__Your task__: Beneath this task are records; print exactly the stretch of them from the line with "Open the 'Sie sind tätig als' combo box" through the line with "Pick the 14:30:00", both ends included.

Dataset entries
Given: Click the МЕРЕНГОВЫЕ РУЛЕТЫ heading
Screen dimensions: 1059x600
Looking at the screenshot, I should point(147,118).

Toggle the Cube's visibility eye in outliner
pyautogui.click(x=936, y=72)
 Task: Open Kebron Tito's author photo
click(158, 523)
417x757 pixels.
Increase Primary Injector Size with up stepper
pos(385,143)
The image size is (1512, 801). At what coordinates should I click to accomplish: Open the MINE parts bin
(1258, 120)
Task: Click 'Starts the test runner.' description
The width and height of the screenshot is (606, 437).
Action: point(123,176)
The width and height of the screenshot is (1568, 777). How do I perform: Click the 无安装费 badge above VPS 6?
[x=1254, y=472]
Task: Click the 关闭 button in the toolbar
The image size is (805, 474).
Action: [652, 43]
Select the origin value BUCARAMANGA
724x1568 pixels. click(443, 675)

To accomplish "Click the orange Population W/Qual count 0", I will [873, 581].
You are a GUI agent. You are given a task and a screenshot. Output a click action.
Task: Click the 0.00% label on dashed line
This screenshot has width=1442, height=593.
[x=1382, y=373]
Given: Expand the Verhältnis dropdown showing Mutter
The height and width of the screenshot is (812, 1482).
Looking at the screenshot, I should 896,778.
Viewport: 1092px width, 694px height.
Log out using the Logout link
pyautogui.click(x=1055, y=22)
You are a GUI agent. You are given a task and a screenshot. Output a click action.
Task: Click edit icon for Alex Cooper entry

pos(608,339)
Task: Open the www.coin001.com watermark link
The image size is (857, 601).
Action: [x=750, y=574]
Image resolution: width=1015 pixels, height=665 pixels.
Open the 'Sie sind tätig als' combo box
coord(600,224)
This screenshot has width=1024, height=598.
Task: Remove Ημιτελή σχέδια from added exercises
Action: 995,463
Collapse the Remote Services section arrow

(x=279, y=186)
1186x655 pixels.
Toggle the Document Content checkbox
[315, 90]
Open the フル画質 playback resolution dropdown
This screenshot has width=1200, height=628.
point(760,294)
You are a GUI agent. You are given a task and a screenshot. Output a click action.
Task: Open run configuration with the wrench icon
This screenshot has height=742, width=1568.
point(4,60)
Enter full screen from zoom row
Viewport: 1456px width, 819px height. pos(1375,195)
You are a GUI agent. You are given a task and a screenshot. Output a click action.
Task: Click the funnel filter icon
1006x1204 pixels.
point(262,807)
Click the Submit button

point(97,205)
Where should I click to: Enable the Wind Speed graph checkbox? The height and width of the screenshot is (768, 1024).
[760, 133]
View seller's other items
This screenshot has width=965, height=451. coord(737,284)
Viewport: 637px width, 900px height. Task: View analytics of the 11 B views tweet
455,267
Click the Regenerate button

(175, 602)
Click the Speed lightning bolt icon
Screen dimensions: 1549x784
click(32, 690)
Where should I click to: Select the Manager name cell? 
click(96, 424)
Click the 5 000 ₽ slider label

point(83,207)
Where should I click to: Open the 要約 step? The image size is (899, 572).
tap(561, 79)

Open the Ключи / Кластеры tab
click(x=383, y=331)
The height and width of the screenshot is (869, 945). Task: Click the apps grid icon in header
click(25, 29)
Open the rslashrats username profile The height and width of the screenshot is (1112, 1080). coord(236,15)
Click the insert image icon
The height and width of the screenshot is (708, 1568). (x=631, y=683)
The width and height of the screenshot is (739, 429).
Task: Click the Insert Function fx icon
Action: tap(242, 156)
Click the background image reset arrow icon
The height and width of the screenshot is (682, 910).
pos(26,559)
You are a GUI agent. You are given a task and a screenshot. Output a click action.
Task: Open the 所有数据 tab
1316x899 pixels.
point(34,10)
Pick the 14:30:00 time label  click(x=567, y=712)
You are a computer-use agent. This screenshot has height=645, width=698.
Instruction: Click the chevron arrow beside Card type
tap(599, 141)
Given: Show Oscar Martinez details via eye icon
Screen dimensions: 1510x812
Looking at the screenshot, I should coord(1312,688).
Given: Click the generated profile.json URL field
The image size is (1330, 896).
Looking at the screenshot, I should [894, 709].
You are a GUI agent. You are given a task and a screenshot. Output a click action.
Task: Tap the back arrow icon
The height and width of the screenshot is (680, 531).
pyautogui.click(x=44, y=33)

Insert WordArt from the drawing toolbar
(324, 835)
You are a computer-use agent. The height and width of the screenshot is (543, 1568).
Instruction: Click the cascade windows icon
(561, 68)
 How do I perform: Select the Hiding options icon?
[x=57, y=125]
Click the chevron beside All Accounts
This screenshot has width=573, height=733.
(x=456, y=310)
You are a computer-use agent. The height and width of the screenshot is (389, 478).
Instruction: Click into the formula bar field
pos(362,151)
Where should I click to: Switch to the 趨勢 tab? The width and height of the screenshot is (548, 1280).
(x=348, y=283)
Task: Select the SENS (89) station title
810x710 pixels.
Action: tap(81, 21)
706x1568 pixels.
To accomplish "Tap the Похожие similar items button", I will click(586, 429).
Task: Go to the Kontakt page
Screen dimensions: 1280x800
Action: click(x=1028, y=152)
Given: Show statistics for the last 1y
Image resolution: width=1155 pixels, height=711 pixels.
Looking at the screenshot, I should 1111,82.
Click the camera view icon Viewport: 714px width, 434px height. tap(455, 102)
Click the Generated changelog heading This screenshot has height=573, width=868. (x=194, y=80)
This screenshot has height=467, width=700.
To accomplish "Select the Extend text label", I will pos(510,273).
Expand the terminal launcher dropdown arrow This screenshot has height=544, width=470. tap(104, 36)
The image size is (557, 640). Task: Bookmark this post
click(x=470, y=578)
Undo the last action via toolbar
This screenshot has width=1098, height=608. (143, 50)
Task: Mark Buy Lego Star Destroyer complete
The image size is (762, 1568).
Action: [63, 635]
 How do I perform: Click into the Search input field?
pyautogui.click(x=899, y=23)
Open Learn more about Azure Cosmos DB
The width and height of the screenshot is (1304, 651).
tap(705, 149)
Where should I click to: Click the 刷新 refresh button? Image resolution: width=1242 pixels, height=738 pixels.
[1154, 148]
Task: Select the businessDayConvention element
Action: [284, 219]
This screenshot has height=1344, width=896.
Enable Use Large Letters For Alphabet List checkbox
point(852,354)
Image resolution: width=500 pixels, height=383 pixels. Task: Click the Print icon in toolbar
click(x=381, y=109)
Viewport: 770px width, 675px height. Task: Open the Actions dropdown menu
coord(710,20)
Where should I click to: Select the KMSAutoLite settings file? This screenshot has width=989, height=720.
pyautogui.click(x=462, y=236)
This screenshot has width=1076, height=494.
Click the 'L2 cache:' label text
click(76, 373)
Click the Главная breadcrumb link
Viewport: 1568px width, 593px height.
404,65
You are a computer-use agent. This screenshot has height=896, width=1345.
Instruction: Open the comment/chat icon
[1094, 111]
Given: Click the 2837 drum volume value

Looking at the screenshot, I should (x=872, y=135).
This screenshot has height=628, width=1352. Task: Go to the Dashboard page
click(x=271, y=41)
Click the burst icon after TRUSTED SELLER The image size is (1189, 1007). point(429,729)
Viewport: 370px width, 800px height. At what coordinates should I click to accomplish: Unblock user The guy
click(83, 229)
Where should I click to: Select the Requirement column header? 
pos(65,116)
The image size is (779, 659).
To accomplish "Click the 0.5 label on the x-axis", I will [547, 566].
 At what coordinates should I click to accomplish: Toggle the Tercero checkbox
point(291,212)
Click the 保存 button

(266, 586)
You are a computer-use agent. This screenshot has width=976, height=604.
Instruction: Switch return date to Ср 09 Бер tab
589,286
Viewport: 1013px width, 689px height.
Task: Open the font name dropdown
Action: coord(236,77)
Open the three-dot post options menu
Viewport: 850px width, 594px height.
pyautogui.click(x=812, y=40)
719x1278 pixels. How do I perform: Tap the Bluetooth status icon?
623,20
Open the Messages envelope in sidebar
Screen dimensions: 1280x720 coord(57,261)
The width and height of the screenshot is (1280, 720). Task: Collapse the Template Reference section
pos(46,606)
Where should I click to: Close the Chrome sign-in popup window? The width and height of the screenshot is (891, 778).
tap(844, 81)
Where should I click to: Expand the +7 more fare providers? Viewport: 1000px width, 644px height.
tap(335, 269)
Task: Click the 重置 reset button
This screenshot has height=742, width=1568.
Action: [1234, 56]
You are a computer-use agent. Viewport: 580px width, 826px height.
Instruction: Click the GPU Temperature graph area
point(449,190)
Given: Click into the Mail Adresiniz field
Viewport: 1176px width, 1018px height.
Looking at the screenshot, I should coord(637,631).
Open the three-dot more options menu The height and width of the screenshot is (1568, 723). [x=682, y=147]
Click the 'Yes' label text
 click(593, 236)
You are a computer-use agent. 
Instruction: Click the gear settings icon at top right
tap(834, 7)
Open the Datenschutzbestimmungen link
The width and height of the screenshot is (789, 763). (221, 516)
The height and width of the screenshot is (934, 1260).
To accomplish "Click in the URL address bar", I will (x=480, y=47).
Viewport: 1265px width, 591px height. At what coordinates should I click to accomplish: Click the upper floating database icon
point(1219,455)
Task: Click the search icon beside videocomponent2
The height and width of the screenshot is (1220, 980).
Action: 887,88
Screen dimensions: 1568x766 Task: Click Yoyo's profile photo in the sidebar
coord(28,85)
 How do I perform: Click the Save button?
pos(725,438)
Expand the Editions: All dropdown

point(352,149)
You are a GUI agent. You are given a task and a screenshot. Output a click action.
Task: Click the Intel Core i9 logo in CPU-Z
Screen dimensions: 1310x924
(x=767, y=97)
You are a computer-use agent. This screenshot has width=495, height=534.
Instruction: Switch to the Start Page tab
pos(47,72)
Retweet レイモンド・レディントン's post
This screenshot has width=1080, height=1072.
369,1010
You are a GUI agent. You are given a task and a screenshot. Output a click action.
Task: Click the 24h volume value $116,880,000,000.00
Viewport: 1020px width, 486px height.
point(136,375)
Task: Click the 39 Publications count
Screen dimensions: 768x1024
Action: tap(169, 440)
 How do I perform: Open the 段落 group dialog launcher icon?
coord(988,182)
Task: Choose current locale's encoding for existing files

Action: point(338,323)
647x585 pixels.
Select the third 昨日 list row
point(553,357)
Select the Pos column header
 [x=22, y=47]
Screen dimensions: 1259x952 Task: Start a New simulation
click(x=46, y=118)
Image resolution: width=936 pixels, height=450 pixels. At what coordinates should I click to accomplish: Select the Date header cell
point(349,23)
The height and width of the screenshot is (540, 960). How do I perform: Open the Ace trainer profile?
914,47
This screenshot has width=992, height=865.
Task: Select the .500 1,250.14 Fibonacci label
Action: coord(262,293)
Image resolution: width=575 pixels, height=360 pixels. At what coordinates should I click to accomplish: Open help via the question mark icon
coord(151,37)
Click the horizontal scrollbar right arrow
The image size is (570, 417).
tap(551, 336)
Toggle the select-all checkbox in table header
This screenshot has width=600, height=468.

__Finished task__:
Open the 'Sie sind tätig als' combo box
coord(600,224)
This screenshot has width=1024, height=598.
Task: Remove Ημιτελή σχέδια from added exercises
Action: 995,463
Collapse the Remote Services section arrow

(x=279, y=186)
1186x655 pixels.
Toggle the Document Content checkbox
[315, 90]
Open the フル画質 playback resolution dropdown
This screenshot has width=1200, height=628.
point(760,294)
You are a GUI agent. You are given a task and a screenshot. Output a click action.
Task: Open run configuration with the wrench icon
This screenshot has height=742, width=1568.
point(4,60)
Enter full screen from zoom row
Viewport: 1456px width, 819px height. pos(1375,195)
You are a GUI agent. You are given a task and a screenshot. Output a click action.
Task: Click the funnel filter icon
1006x1204 pixels.
point(262,807)
Click the Submit button

point(97,205)
Where should I click to: Enable the Wind Speed graph checkbox? The height and width of the screenshot is (768, 1024).
[760, 133]
View seller's other items
This screenshot has width=965, height=451. coord(737,284)
Viewport: 637px width, 900px height. Task: View analytics of the 11 B views tweet
455,267
Click the Regenerate button

(175, 602)
Click the Speed lightning bolt icon
Screen dimensions: 1549x784
click(32, 690)
Where should I click to: Select the Manager name cell? 
click(96, 424)
Click the 5 000 ₽ slider label

point(83,207)
Where should I click to: Open the 要約 step? The image size is (899, 572).
tap(561, 79)

Open the Ключи / Кластеры tab
click(x=383, y=331)
The height and width of the screenshot is (869, 945). Task: Click the apps grid icon in header
click(25, 29)
Open the rslashrats username profile The height and width of the screenshot is (1112, 1080). coord(236,15)
Click the insert image icon
The height and width of the screenshot is (708, 1568). (x=631, y=683)
The width and height of the screenshot is (739, 429).
Task: Click the Insert Function fx icon
Action: tap(242, 156)
Click the background image reset arrow icon
The height and width of the screenshot is (682, 910).
pos(26,559)
You are a GUI agent. You are given a task and a screenshot. Output a click action.
Task: Open the 所有数据 tab
1316x899 pixels.
point(34,10)
Pick the 14:30:00 time label  click(x=567, y=712)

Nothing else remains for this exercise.